6. La rendición de cuentas prevista en el artículo 14 tampoco se ajusta ni al espíritu de los estados excepcionales que se contiene en la Constitución, ni a la LOAES (artículo octavo, uno). Primero; porque el deber de información se asigna al Gobierno y, en el decreto, se fija que será el ministro de Sanidad y en una comisión del Congreso de los Diputados. Lo natural es que sea el jefe del órgano, esto es, el presidente del Gobierno y ante el Pleno del Congreso de los Diputados, que es el órgano constitucional que adopta las prórrogas en su caso. Segundo; porque fija que informará quincenalmente; pero la LOAES es muy clara cuando dice que «le suministrará la información que le sea requerida», sin indicar frecuencia. Puede estimar el Congreso que quiere recibir información más a menudo.
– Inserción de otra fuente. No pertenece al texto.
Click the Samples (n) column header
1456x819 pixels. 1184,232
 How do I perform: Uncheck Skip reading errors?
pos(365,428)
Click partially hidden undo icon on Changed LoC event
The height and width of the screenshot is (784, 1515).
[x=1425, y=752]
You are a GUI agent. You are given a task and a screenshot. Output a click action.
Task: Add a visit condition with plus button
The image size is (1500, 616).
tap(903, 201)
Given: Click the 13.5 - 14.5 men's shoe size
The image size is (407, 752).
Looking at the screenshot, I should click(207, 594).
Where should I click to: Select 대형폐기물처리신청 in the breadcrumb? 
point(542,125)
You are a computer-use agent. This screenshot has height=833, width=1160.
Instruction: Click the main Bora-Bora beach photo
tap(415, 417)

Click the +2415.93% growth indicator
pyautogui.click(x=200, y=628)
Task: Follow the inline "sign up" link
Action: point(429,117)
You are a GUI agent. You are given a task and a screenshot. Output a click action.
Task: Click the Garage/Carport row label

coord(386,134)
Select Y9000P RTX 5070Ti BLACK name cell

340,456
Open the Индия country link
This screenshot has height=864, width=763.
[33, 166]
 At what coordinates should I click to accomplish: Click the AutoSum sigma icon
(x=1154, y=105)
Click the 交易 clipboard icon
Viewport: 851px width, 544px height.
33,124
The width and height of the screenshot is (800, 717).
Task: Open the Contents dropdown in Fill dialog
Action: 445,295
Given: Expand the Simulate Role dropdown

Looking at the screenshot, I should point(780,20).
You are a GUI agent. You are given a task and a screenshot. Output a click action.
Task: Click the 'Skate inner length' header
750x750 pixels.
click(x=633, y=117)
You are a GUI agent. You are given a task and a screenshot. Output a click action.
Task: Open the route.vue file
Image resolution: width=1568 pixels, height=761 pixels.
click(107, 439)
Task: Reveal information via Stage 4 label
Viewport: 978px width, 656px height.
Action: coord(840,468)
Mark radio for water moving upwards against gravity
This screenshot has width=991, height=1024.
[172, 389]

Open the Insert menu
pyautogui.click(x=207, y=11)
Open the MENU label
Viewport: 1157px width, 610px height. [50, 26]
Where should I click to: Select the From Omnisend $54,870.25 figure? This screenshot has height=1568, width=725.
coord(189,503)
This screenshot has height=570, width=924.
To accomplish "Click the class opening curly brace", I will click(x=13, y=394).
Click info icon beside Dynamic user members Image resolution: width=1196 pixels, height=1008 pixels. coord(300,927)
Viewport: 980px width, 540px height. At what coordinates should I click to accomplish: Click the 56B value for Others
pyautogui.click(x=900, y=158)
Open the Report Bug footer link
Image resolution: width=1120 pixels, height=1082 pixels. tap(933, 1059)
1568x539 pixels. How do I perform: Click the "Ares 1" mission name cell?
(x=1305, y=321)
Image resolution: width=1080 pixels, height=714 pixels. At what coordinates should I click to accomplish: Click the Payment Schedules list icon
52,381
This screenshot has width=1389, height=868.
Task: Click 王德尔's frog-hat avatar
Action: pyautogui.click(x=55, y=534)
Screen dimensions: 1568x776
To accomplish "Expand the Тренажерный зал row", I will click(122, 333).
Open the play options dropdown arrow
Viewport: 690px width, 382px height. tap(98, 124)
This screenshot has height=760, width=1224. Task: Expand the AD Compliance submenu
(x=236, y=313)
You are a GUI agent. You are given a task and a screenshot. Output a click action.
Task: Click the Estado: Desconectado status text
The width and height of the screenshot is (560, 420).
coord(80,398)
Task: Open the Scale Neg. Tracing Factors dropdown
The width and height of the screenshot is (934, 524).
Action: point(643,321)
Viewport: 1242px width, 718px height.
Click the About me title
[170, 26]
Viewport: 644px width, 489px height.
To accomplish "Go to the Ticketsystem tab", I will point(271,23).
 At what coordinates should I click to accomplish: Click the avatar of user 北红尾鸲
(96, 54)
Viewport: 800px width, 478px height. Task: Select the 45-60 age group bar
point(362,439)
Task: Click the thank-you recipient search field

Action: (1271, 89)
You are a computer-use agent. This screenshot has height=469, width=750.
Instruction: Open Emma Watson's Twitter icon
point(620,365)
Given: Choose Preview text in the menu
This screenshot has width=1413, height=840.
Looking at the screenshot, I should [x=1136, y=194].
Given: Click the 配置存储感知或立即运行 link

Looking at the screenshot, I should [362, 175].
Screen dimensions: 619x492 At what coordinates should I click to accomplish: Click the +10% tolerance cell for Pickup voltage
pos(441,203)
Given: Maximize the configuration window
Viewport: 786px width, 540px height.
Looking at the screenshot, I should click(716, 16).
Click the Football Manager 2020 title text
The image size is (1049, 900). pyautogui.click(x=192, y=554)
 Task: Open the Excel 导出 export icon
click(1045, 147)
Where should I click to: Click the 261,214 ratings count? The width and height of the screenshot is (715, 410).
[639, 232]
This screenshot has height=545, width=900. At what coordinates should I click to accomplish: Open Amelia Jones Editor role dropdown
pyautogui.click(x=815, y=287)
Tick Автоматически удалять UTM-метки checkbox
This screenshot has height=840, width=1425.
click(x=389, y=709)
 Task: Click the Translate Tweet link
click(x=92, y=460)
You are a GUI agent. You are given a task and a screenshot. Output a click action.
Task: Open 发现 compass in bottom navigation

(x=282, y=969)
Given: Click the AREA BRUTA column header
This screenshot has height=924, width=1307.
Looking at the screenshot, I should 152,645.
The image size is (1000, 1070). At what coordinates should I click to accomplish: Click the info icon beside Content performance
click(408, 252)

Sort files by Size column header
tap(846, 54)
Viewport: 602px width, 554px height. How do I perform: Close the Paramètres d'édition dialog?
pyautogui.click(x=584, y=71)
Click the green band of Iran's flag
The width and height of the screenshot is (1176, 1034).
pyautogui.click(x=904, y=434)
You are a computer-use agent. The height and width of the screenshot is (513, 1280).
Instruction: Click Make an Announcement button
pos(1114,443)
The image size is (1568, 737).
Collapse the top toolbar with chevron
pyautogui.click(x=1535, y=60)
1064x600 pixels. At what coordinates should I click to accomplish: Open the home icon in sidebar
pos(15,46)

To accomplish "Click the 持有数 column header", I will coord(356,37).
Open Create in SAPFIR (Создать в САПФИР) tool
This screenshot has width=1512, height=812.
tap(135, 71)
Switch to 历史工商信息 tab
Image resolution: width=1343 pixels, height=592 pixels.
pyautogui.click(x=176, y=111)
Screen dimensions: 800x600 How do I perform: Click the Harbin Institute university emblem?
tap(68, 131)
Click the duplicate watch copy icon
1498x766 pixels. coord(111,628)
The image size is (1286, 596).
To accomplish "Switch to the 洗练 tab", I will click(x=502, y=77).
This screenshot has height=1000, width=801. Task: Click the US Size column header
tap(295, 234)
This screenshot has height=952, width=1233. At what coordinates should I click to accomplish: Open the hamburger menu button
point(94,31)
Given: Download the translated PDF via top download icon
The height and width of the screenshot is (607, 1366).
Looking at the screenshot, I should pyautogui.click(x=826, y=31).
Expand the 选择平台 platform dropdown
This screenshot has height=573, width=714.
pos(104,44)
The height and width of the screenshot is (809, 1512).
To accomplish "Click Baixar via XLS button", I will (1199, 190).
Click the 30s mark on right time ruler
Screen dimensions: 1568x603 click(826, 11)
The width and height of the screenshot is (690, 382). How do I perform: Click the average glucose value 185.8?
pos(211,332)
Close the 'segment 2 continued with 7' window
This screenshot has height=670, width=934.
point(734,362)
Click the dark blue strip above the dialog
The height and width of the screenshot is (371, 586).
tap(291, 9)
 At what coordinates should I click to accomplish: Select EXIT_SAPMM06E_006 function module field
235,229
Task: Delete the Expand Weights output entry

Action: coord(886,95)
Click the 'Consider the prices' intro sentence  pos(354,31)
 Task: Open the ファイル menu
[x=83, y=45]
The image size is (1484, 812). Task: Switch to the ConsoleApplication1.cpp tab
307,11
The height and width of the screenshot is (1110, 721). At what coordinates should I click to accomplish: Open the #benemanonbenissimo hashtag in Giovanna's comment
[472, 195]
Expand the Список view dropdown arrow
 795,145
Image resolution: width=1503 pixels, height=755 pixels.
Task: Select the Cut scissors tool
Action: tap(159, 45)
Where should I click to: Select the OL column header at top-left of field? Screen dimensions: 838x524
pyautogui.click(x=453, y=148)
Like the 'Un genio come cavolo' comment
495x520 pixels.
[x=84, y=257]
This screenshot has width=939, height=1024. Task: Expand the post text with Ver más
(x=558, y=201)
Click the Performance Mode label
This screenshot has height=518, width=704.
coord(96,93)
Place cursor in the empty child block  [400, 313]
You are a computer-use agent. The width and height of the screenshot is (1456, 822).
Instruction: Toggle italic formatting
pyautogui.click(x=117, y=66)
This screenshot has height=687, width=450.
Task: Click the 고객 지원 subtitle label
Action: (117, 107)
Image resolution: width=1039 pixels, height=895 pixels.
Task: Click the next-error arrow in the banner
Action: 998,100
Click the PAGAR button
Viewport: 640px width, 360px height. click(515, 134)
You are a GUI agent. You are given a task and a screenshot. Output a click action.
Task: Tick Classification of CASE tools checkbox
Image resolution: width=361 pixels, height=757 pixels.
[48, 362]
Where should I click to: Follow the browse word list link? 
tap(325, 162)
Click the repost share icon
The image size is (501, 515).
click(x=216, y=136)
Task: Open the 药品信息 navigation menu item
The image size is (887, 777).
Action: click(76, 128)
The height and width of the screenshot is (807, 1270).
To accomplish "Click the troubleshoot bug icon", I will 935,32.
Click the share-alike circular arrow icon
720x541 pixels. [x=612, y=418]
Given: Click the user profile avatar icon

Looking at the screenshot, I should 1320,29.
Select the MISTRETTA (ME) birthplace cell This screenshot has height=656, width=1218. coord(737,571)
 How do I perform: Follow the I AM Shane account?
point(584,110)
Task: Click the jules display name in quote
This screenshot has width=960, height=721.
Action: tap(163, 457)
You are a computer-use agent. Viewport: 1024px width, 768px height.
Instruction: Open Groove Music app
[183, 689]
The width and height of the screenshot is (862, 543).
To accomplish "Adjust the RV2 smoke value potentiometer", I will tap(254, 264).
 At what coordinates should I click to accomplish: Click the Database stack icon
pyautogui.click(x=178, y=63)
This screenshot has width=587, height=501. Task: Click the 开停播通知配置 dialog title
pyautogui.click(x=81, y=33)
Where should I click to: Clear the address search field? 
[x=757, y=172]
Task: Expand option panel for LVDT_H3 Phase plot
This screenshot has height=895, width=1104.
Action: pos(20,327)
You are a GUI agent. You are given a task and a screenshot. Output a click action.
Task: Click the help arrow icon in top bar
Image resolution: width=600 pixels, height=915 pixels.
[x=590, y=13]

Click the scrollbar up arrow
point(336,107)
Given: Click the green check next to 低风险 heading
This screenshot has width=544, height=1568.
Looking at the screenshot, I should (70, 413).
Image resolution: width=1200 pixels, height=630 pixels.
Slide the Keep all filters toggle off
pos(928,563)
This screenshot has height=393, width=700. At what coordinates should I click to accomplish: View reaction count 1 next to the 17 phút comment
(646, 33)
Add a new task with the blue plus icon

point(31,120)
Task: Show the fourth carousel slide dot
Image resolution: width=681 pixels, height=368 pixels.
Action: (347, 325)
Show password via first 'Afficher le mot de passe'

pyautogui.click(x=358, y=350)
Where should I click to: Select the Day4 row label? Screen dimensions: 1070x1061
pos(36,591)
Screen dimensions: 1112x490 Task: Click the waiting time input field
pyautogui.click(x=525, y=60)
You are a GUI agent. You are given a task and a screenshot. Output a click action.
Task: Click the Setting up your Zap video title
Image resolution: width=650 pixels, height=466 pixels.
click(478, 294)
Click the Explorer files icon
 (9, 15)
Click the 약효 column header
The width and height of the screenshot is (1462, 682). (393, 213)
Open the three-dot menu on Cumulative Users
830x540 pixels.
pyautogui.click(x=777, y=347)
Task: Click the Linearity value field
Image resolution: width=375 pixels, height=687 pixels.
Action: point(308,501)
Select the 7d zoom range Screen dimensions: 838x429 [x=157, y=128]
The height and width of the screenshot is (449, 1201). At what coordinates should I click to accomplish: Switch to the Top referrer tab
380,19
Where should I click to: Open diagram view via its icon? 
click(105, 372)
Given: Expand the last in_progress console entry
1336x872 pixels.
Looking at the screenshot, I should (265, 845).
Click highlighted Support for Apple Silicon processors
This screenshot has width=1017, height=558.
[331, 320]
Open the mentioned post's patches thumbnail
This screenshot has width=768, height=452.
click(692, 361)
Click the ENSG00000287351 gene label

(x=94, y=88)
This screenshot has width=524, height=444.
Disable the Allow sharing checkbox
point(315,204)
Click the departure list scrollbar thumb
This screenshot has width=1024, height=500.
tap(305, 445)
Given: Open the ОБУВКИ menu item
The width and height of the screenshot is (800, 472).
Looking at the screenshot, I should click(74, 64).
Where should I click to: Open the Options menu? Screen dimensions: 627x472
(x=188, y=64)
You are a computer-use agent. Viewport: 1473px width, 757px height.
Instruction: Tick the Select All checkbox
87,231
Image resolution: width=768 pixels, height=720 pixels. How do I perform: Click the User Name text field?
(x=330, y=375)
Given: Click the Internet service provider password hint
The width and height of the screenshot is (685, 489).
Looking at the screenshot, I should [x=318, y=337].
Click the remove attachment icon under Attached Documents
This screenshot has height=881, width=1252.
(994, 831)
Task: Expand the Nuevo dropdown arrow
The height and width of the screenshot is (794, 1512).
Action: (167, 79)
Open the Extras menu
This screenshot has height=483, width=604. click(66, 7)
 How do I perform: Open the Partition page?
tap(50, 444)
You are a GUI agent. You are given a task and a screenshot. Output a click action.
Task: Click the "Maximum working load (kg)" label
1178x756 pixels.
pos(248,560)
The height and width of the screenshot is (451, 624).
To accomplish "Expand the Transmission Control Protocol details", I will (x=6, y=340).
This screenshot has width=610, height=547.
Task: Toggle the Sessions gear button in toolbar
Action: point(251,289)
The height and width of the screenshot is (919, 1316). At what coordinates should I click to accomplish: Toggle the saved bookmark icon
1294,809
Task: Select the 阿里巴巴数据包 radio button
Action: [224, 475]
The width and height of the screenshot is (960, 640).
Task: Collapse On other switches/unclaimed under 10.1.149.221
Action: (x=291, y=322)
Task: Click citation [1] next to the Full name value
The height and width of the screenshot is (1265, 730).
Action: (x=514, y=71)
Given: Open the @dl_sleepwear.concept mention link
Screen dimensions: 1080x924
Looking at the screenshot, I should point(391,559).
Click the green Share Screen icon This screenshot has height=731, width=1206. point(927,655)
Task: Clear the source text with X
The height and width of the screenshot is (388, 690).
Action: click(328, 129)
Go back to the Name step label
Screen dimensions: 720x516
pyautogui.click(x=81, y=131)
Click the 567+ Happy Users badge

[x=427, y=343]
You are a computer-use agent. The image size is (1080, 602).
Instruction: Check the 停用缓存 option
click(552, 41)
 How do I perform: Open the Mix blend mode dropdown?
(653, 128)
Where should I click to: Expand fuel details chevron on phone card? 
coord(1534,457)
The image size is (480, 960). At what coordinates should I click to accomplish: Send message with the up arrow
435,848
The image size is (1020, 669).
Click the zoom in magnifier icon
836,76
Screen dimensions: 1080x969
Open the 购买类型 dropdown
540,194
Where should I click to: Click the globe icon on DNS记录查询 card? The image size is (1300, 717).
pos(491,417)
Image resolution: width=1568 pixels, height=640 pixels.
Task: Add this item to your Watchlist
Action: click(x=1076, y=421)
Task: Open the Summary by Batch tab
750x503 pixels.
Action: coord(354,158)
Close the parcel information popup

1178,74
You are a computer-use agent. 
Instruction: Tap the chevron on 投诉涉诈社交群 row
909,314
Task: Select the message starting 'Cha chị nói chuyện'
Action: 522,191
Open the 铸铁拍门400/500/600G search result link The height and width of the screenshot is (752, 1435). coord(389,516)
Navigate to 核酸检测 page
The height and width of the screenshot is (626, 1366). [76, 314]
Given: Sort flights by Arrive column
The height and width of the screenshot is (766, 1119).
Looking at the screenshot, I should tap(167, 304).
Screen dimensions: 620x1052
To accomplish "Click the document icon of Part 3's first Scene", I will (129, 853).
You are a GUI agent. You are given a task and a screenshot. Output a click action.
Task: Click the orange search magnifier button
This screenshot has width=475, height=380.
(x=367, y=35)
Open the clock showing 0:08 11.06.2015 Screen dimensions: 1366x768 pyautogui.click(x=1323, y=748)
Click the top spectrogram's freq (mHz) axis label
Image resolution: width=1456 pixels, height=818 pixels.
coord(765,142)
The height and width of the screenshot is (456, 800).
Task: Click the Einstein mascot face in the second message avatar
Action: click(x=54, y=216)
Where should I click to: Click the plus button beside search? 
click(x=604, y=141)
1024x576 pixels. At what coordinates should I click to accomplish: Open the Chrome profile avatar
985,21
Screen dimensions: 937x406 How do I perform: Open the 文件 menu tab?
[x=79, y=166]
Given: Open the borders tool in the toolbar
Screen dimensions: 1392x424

7. Pero, por encima de estas cuestiones de discutible encaje constitucional, adolece su real decreto, señor don Nuevo Estado de Alarma, de una previsión y contiene una disposición que lo deviene manifiestamente anticonstitucional.

Lo que no permite el estado de alarma en modo alguno es renunciar a la propia competencia del Gobierno de fijar para todos unos criterios objetivos para la limitación de los derechos y libertades fundamentales. Dicho de forma castiza: «No vale el artículo 10». La declaración del estado de alarma da cobertura, en efecto, para limitar y modular, dentro de los límites y rango que se fije, los derechos y libertades fundamentales en el real decreto que lo apruebe; pero hay que justificarlo en éste. No remitir a otra norma de inferior rango que puede ser modificada en cualquier momento. O dicho también de forma castiza, no se puede pasar el “marrón” a las comunidades autónomas. Las reglas tienen que estar contenidas en el real decreto de estado de alarma.

En segundo lugar, si ni siquiera se ha hecho lo anterior, el estado de alarma habilita aún menos para que el Gobierno, una vez declarado un estado de alarma de ámbito nacional y que es quien debe responder ante el Congreso de los Diputados, sitúe la modulación de esa incidencia en los derechos y libertades fundamentales en otros órganos, aun sean estos las autoridades competentes delegadas. El resultado inevitable va a ser una desigualdad de las condiciones básicas «que garanticen la igualdad de todos los españoles en el ejercicio de los derechos y en el cumplimiento de los derechos constitucionales» (149.1.1ª de la Constitución).